Your instructions:
Go to the line holding "This screenshot has width=875, height=469." in the entries below and write out exactly every line down to and including the line holding "Given: Click green".

Data listing:
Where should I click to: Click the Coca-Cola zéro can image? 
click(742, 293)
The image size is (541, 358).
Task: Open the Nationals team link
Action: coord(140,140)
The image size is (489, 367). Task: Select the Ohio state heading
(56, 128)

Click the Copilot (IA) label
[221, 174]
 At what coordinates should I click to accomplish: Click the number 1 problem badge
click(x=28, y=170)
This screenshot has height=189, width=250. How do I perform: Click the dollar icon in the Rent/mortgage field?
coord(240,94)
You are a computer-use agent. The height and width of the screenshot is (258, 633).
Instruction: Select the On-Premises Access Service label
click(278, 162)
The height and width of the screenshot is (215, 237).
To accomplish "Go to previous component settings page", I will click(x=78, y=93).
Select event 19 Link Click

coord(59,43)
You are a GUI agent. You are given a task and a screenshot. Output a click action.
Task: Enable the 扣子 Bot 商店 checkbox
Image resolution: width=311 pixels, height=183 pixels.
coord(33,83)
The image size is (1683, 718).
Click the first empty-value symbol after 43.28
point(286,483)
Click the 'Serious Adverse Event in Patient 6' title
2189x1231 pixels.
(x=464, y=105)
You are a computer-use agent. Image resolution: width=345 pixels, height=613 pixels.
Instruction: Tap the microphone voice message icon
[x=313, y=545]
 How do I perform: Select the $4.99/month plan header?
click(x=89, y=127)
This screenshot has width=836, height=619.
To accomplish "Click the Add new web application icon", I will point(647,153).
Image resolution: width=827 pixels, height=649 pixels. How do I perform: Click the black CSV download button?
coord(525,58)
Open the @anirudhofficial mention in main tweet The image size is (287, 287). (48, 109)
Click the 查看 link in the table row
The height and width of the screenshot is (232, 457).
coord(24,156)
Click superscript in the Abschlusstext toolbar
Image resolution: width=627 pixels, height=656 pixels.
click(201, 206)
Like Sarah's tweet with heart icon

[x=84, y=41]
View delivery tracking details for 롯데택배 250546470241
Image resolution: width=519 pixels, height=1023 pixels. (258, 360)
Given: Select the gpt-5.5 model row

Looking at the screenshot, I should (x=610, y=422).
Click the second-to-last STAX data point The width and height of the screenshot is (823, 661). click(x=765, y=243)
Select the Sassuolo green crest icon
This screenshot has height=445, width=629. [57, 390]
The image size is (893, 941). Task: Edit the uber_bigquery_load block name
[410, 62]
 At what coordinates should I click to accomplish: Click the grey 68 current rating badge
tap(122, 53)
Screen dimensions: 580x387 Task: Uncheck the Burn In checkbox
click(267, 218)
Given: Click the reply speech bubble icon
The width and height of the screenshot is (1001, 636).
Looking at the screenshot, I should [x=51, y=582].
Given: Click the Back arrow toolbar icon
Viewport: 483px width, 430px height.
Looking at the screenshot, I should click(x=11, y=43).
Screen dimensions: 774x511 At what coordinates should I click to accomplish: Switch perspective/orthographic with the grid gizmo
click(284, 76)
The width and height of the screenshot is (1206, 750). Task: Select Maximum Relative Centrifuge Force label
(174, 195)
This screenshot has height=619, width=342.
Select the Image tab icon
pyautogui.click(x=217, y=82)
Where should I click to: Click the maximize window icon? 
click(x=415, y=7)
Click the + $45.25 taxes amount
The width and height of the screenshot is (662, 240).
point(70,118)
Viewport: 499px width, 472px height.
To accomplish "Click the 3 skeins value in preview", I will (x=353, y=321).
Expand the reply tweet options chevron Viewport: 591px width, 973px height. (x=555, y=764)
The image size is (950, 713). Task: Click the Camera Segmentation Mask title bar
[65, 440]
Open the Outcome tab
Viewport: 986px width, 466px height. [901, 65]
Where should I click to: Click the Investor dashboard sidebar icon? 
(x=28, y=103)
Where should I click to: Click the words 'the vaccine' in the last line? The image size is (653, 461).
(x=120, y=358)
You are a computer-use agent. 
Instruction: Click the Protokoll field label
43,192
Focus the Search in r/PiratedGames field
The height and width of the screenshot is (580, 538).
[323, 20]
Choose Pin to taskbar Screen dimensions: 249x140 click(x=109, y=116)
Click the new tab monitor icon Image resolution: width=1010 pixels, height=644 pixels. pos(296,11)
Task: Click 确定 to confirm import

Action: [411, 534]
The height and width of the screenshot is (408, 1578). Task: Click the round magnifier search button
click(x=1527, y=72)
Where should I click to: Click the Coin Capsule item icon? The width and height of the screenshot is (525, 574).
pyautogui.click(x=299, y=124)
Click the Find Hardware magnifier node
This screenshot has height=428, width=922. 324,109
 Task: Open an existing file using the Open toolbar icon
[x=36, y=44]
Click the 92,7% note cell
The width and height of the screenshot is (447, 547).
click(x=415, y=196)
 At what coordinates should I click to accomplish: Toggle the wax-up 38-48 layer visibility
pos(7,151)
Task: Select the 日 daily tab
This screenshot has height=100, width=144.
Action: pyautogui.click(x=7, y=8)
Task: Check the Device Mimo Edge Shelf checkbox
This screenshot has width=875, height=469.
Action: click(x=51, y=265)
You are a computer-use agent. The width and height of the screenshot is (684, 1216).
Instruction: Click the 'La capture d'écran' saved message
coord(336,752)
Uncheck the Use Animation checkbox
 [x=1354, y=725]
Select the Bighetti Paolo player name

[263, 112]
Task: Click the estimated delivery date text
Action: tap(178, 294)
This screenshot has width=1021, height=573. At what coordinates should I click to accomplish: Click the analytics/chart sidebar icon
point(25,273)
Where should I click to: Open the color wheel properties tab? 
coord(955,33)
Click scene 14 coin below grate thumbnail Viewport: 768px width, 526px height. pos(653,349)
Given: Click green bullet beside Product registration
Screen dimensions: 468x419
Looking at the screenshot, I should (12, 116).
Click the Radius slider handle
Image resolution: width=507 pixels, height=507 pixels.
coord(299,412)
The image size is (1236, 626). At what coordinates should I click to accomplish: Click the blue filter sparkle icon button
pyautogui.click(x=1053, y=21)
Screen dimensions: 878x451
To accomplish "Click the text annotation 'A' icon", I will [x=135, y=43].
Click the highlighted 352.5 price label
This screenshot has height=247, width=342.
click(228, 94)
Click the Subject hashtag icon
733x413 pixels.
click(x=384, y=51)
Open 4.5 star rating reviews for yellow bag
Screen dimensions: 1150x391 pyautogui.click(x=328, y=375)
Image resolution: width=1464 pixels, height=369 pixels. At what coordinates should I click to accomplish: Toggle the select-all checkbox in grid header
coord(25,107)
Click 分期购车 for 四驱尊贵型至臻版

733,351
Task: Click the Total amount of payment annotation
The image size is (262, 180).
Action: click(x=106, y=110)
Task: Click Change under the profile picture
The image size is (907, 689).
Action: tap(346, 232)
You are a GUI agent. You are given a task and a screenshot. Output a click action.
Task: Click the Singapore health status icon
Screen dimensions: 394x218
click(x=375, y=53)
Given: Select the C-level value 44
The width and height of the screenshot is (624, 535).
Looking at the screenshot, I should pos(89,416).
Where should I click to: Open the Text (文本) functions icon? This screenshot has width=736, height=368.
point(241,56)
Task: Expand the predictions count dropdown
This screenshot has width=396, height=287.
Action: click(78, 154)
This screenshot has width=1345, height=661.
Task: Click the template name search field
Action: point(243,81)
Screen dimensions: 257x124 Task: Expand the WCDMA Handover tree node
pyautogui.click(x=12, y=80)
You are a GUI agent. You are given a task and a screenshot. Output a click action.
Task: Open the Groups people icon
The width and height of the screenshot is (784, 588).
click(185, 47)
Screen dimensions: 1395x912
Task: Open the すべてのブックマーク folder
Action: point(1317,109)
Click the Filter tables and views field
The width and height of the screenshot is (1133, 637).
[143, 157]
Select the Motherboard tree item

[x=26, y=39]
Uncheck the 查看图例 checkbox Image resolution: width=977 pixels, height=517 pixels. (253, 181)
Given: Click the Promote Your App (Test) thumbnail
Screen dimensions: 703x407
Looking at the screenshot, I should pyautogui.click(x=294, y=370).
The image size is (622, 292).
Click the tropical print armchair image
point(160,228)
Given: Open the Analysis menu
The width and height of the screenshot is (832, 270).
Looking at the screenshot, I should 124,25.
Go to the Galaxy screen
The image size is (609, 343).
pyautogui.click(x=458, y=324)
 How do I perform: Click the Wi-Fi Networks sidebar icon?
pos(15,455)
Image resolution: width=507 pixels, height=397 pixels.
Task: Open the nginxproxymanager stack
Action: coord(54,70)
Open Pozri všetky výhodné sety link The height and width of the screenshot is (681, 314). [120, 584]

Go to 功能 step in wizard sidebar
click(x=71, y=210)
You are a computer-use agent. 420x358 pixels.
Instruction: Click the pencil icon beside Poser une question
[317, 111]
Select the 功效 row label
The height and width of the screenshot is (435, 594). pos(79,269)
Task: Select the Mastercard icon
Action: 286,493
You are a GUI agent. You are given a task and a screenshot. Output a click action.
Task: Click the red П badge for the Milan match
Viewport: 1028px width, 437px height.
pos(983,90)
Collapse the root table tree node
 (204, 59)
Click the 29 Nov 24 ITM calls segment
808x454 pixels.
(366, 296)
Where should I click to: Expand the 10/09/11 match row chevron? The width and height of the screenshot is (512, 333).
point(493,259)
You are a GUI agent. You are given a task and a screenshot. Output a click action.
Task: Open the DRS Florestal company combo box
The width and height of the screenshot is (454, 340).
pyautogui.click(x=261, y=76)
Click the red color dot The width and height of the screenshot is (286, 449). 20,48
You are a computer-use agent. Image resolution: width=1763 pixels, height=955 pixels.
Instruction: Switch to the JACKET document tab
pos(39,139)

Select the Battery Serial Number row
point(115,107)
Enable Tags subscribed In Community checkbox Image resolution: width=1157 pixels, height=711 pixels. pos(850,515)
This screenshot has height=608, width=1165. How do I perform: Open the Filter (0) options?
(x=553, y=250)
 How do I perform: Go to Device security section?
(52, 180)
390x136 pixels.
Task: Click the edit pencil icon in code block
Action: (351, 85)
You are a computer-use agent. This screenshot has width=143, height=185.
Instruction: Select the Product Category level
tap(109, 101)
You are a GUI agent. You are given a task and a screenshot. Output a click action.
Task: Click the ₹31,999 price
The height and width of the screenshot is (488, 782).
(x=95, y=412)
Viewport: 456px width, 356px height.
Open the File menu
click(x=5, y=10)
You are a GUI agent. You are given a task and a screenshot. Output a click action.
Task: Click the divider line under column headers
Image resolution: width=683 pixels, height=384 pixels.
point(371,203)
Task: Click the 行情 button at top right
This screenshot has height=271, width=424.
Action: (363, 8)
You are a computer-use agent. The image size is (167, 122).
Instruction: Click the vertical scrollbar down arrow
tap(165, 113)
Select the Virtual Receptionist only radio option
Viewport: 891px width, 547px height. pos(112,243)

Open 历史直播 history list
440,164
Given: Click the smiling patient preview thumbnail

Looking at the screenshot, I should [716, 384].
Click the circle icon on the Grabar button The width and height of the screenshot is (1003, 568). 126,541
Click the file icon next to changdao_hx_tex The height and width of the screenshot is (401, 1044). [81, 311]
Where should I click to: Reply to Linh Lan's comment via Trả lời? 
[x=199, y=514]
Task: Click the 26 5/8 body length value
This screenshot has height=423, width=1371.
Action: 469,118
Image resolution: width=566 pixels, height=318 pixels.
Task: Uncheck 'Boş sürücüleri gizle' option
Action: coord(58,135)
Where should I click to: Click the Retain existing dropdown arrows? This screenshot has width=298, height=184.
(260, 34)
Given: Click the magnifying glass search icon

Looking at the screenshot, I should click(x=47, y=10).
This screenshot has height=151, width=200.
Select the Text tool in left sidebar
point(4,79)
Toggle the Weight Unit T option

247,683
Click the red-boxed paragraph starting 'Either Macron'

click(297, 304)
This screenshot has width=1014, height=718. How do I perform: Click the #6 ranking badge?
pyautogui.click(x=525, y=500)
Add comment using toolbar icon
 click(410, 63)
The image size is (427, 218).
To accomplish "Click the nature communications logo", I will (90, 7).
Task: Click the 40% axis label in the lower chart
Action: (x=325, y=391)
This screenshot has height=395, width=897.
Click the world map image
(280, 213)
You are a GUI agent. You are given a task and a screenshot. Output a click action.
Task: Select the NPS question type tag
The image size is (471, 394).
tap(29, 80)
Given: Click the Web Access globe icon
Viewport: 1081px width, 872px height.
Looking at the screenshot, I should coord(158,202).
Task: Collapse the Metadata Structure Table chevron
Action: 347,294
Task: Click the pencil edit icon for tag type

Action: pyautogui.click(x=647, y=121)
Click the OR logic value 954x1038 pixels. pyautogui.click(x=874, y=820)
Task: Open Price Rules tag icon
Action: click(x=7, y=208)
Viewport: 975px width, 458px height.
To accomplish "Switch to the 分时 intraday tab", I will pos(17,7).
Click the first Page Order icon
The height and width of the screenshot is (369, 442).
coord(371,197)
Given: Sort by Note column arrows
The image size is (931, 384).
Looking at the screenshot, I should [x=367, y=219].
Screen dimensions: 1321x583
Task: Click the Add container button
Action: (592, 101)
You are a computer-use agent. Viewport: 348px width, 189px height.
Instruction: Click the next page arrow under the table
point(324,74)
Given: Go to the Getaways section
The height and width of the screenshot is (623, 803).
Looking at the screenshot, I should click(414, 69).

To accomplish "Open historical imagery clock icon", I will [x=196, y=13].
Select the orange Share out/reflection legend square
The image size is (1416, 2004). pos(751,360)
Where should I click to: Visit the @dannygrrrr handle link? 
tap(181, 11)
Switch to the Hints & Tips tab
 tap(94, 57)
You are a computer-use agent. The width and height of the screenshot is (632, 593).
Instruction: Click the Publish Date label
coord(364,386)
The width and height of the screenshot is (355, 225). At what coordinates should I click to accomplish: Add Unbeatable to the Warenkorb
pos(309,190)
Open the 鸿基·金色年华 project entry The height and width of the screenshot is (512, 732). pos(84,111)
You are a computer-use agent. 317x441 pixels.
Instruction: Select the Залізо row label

Output for this task:
This screenshot has width=875, height=469.
Action: click(x=51, y=265)
You are a computer-use agent. The width and height of the screenshot is (684, 1216).
Instruction: Click the 'La capture d'écran' saved message
coord(336,752)
Uncheck the Use Animation checkbox
 [x=1354, y=725]
Select the Bighetti Paolo player name

[263, 112]
Task: Click the estimated delivery date text
Action: tap(178, 294)
This screenshot has width=1021, height=573. At what coordinates should I click to accomplish: Click the analytics/chart sidebar icon
point(25,273)
Where should I click to: Open the color wheel properties tab? 
coord(955,33)
Click scene 14 coin below grate thumbnail Viewport: 768px width, 526px height. pos(653,349)
Given: Click green bullet beside Product registration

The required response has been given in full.